The core idea (2–3 bullets):
- Many of us capture tons of useful info (notes/links/docs), but it rarely becomes shipped work.
- Instead of better “organization” (tags/folders), I’m exploring an “action engine” that:
1.detects what you’re actively targetting/working on (“active projects”)
2.surfaces relevant saved material at the right moment
3.proposes a concrete next action (ideally pushed into your existing task tool)
My own “second brain” became a graveyard of good intentions: the organizing tax was higher than the value I got back. I’m trying to validate whether the real bottleneck is execution, not capture.Before writing code, I’m trying to pin down two things:
- Project context signals (repo/PRs? issues? tasks? calendar? a “project doc”?)
- How to close the loop: ingest knowledge → rank against active projects → emit a small set of next-actions into an existing todo tool → learn from outcomes (done/ignored/edited) and optionally write back the minimal state.

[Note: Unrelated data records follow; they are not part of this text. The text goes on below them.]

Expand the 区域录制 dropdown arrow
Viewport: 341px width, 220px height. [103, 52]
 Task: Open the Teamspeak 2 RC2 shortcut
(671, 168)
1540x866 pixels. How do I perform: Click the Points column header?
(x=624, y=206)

The open question: what’s the cleanest feedback signal without creating noise or privacy risk? (explicit ratings vs completion events vs doc-based write-back)
What I’m asking from you:
1.Where does your “second brain” break down the most?

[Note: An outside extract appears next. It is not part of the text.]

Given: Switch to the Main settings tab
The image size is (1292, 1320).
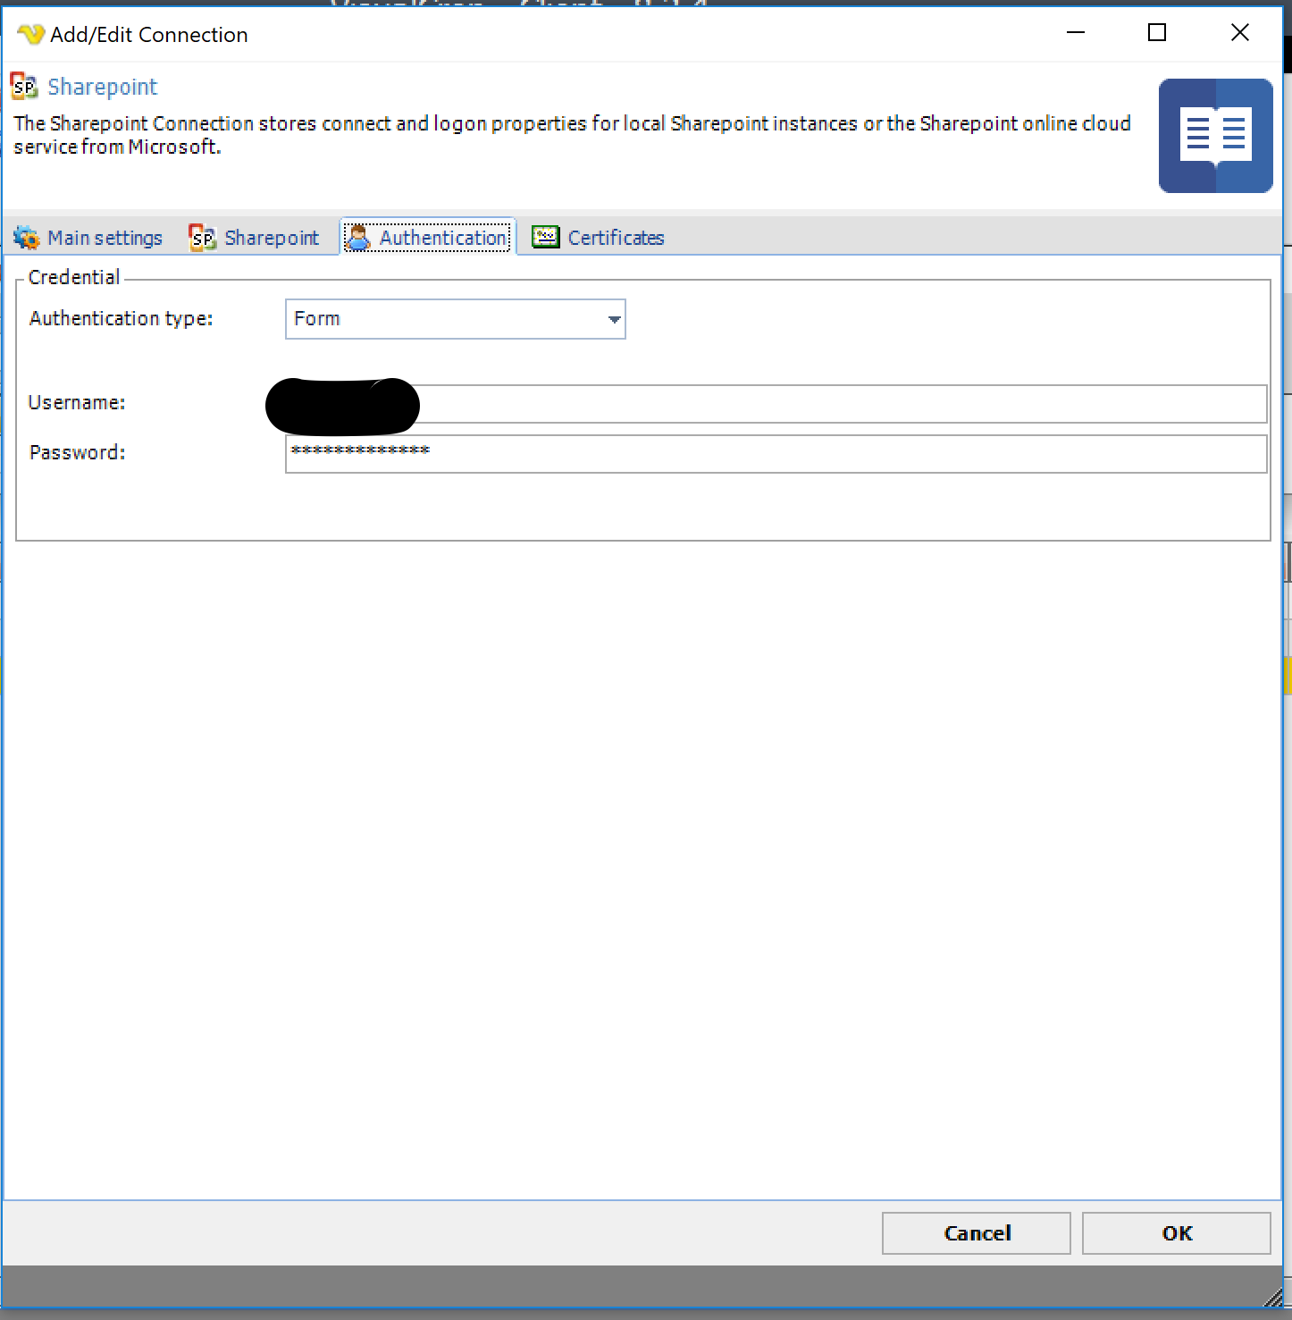Looking at the screenshot, I should coord(105,238).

capture / organization / retrieval / execution (If you can, share a concrete recent example.)
2.What best represents “active project context” for you today?
task project (Todoist/Things/Reminders)
issues/boards (GitHub/Linear/Jira)
a doc/wiki page (Notion/Docs)
calendar
"in my head"
Which one would you actually allow a tool to read?3.What’s your hard “no” for an AI that suggests actions from your notes/links? (pick 1–2)
privacy/data retention
noisy suggestions / interruption
hallucinations / wrong suggestions
workflow change / migration cost
pricing
others
item007•1w ago
item007•1w ago
1.On-demand recall & retrieval is the core pain: people capture a lot but can’t reliably resurface the right note/link at the right time; they want stronger search (fuzzy/semantic), snapshots/context, and “pull-based” recall when needed.

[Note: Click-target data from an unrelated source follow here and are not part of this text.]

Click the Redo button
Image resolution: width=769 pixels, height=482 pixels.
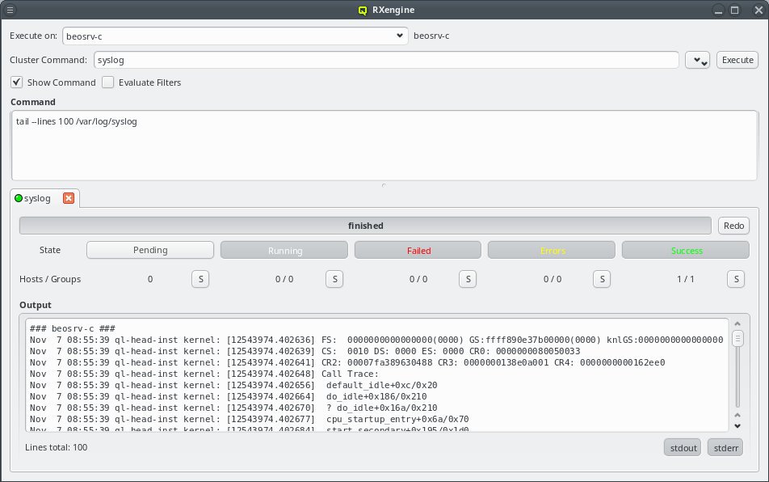(x=733, y=226)
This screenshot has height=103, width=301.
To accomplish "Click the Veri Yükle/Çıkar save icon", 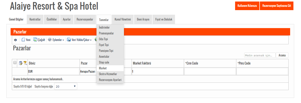I will point(69,40).
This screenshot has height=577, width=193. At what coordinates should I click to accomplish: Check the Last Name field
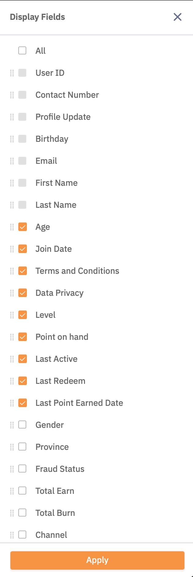pyautogui.click(x=22, y=205)
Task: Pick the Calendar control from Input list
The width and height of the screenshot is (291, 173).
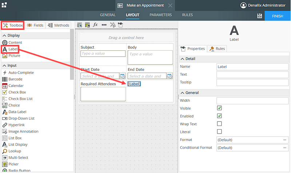Action: pyautogui.click(x=16, y=86)
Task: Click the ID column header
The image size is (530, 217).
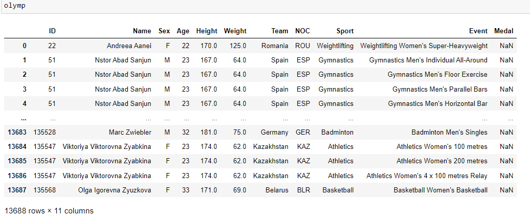Action: (52, 31)
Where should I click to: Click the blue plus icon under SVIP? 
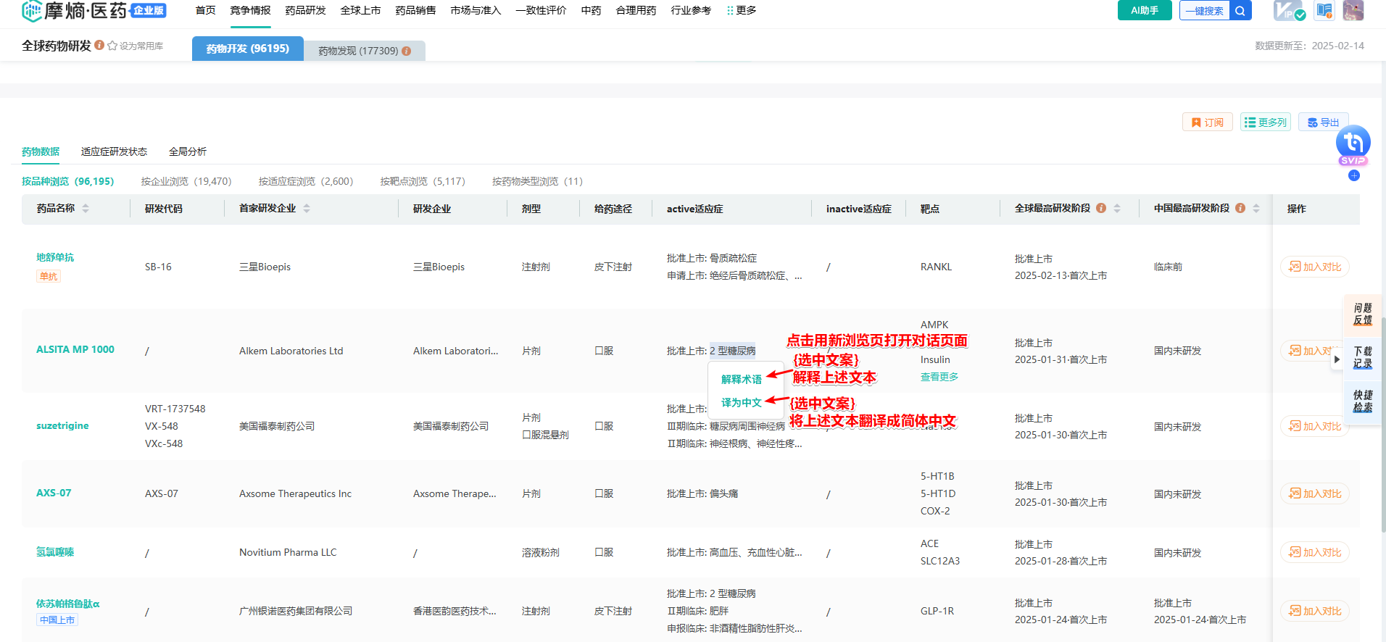[x=1353, y=175]
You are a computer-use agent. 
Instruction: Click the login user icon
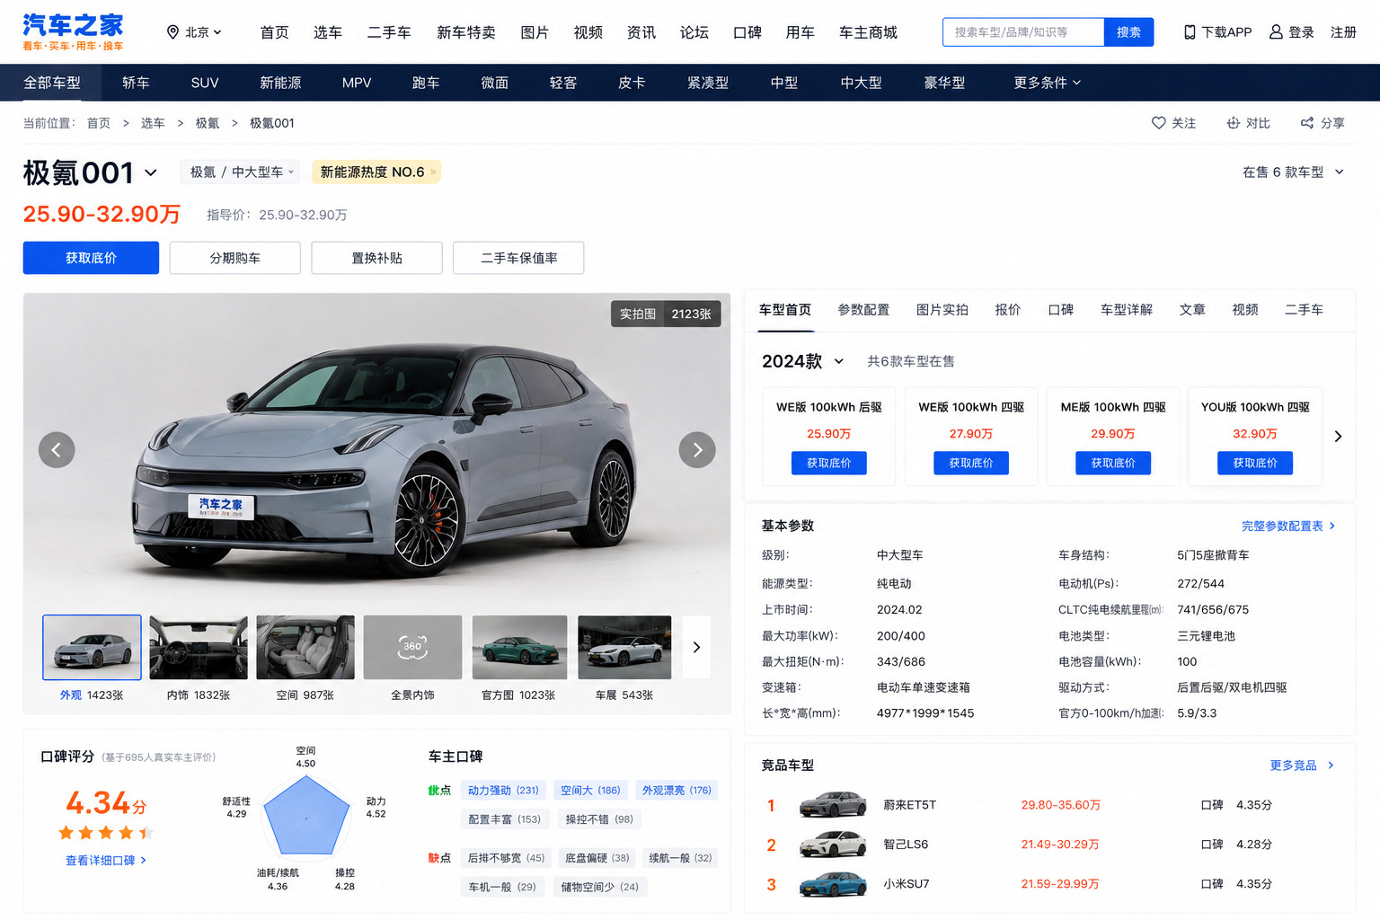tap(1276, 32)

2.Privacy/local-first is a hard requirement for many: “no cloud, no third-party access,” ideally open-source and self-hostable; any AI must run fully on-device to be trusted.
3.Low-friction matters more than perfect organization: users prefer systems that don’t force structure or add maintenance overhead—messy-first, iterate only when a real problem appears.
4.Avoid interruption by default: many dislike proactive “AI suggestions”; they want controlled resurfacing (opt-in prompts), not constant nudges.
5.Different goals coexist: for many, notes are for memory/inspiration/reference (not turning into tasks), while others want action workflows—tools should respect both modes.
6.Cost and scalability must be predictable: long-term indexing (years of notes/history) can get expensive; pricing needs to be transparent and not “per task,” and context signals across tools are often noisy/unreliable.